Driftwood
The man liked driftwood, and considered it his friend. Not in the way you might expect an old man to befriend an inanimate object; the the ways in which we caricature the rheumy-eyed sentimentalism of the generations older than ourselves, but in a way that simply said: you are driftwood- you come and you go, but you are always the same, and you are always there.

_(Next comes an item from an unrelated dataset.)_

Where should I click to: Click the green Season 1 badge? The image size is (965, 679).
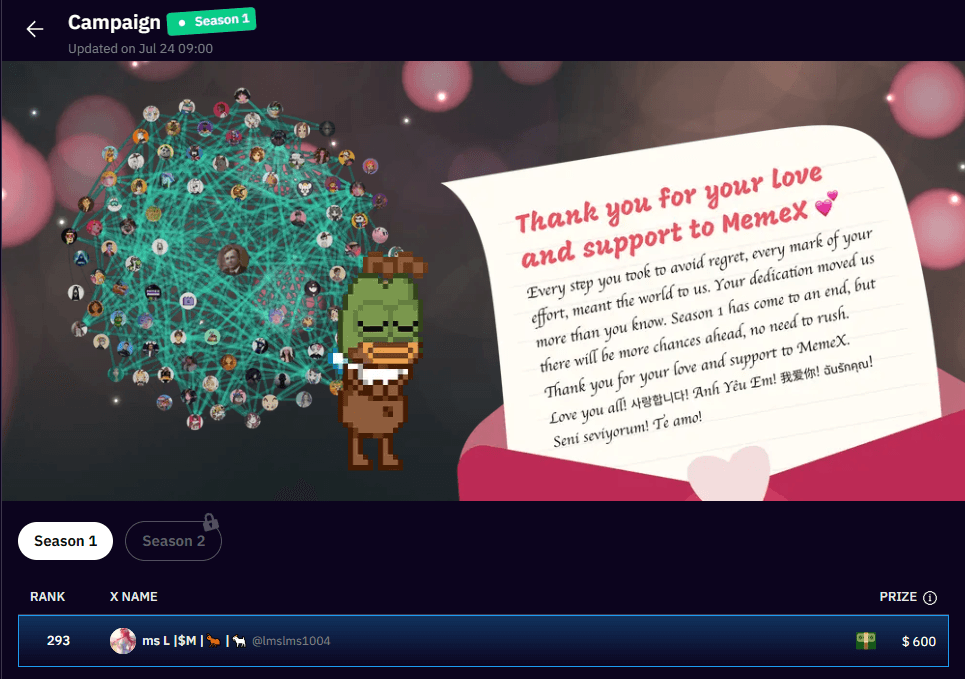212,21
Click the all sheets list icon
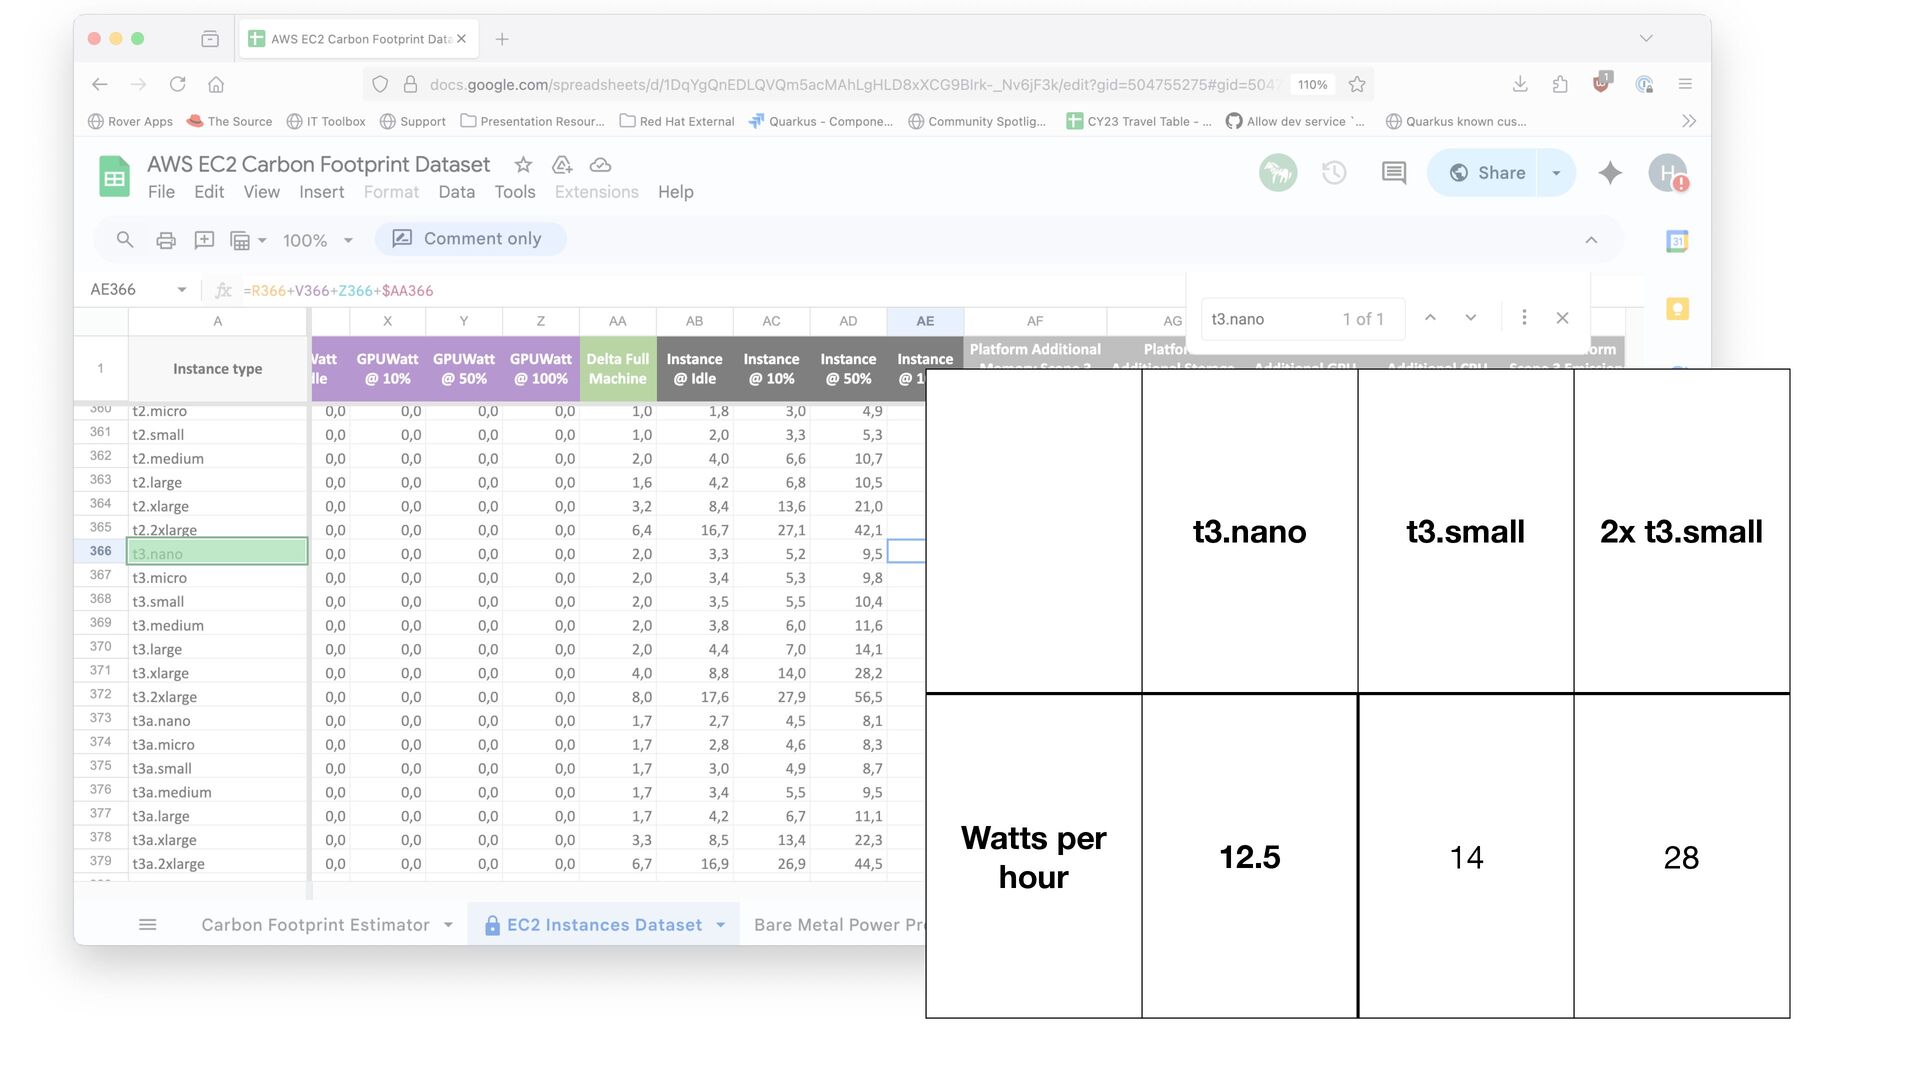 coord(148,925)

He walked along the beach north of Nanaimo every day, not particularly long or far, but this consistent routine had become very important to him since June died. She went quietly, unspectacularly, the way an aspen leaf suddenly turns gold one day then the next is buried under a surprise October snowbank. He had hoped for something more sudden, secretly, something tragic that would make him feel real regret and sadness for days passed and things unsaid, but instead like much of time, she just sort of faded away. The man thought a lot about time, not just since June died, but being a geologist and all, he felt as he grew older he needed to understand the concept, the notion of geologic-scale time which so many of his cohorts paid lip service to but didn't really grasp. I mean, the idea of our insignificance on this planet had always been with him, even as a small child he recalled reading a 50's style publication on meteorites, with glossy bold letters exclaiming that you too could own a 5 billion year old relic of interstellar space if you wrote to the provided address and included ten dollars, and thinking that 5 billion years didn't seem like an impossible amount of time. Well, he knew now that it was an impossible amount of time, a terrifying amount of time, and the fact that most people, even scientists could so casually quantify it was proof enough that most people lived in a shoebox their whole lives. He felt he was just emerging from the shoebox, just prying its lid open and stepping out from the cellophane wrapping in time to see another piece of driftwood on the beach, washed across the Straight of Georgia, an escapee from a Vancouver-bound lumber boat.
His days now seemed to take on the same routine which much of geologic time did- the slow passing eons, the accumulation of sediment, whether on an ancient lakebed or a modern coffee cup bottom, until something cataclysmic happened and bam! there formed 10 feet of sandstone or a volcanic mudflow down a mountainside or the death of a 40 year companion.